Sales afirma que, para compensar a falta de benefícios CLT e para cobrir impostos, um PJ deve procurar receber entre 30% e 50% a mais do que o salário nominal com carteira assinada. 

“O trabalhador PJ precisa ser altamente organizado e proativo para pagar seus próprios impostos (emitir nota fiscal, contratar contador), contribuir para a previdência, ter um plano de saúde e para provisionar uma reserva financeira para férias e para o caso de rescisão contratual”, diz o economista. 

Por outro lado, os trabalhadores pejotizados têm a vantagem de ter um pagamento bastante reduzido de Imposto de Renda, que pode chegar a 27,5% em caso de contratação com carteira assinada, mas que é significativamente menor para Pessoa Jurídica.

Essa tendência de contratação de PJs vinha se consolidando há anos. Se o Supremo considerar lícitas as situações que hoje são consideradas fraudes, ela vai se consolidar de vez, apontam os especialistas, e gerar um rombo nas contas da Previdência.
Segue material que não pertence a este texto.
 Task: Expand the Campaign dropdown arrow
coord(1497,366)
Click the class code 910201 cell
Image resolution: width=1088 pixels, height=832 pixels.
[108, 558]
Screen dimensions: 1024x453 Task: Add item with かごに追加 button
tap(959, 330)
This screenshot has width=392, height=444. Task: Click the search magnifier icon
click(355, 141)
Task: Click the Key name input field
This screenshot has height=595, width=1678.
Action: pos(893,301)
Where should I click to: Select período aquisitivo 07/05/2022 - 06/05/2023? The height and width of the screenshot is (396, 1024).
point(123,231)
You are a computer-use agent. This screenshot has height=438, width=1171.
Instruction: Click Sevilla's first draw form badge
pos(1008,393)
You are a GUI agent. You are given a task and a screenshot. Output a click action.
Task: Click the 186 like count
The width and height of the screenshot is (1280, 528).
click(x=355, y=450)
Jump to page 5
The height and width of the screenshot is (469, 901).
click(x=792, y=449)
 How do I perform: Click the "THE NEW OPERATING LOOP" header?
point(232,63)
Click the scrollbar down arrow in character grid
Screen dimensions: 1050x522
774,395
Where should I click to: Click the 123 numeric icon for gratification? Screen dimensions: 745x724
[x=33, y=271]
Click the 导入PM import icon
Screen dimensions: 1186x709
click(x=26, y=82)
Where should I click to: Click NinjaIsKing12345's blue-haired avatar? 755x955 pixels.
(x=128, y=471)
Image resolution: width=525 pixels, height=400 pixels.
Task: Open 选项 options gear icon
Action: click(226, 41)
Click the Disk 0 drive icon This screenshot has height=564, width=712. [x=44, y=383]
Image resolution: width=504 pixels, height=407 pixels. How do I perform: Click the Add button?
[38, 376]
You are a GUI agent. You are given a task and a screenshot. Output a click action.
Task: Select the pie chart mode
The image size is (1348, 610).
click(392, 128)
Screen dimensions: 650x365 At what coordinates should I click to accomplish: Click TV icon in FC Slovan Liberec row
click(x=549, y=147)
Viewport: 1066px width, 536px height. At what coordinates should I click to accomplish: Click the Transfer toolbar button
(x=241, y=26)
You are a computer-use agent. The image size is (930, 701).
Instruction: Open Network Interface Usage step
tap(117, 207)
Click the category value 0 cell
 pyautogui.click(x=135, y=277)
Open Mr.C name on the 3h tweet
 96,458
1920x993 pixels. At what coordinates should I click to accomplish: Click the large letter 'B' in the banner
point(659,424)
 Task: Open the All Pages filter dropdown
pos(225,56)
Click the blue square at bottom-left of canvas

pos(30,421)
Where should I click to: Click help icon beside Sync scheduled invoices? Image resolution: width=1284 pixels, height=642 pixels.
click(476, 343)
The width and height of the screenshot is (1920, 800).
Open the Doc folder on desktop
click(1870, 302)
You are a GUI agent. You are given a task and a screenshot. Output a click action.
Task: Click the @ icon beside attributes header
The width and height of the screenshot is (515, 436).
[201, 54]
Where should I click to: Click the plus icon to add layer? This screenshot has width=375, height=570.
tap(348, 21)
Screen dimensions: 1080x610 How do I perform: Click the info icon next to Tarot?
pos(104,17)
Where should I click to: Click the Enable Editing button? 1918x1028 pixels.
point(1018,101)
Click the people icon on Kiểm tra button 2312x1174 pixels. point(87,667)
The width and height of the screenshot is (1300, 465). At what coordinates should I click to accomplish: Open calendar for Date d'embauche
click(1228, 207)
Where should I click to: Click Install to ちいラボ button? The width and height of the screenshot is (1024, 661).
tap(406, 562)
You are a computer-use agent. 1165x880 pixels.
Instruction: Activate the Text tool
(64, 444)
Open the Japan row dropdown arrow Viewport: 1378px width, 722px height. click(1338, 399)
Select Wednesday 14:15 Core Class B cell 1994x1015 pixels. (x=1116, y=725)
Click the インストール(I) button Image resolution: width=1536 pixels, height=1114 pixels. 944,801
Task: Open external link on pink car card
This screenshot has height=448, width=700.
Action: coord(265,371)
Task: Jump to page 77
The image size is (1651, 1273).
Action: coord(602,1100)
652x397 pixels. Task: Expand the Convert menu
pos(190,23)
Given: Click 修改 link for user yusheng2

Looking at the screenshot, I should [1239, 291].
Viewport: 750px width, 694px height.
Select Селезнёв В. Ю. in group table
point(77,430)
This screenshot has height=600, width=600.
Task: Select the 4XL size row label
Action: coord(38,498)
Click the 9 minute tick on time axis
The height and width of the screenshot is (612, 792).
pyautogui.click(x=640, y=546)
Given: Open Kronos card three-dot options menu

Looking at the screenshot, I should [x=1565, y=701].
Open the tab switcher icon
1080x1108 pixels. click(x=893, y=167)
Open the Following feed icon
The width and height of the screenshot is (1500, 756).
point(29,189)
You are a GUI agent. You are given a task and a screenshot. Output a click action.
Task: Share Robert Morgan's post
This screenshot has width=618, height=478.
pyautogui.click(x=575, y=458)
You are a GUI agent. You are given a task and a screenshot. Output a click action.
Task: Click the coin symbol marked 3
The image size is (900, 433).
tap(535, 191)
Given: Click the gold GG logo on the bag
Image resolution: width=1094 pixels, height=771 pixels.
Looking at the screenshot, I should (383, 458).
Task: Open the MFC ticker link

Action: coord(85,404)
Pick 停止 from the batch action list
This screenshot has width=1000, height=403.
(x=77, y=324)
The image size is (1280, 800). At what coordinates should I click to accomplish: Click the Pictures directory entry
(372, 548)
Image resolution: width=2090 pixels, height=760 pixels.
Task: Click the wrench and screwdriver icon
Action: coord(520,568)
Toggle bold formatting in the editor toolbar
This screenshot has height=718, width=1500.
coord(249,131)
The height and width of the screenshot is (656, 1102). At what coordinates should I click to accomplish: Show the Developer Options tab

Para Lucia Garcia, a única saída dos trabalhadores descontentes com os prazos de pagamento — e todas as outras condições — é encontrar novas formas de se organizar, como por meio de cooperativas, associações e outros empreendimentos coletivos.

“Porque essas preocupações são questões organizacionais”, diz Garcia. 

De acordo com ela, vai ser preciso encontrar uma nova forma de organizar a produção, tarefa para a qual os sindicatos não são apropriados. 

“Mesmo que houvesse uma atualização da Lei Sindical e de alguma forma os sindicatos fossem autorizados a representar esses trabalhadores PJs, eles não bastam, porque o sindicato é reivindicador de condições de trabalho, ele não organiza produção”, afirma a pesquisadora.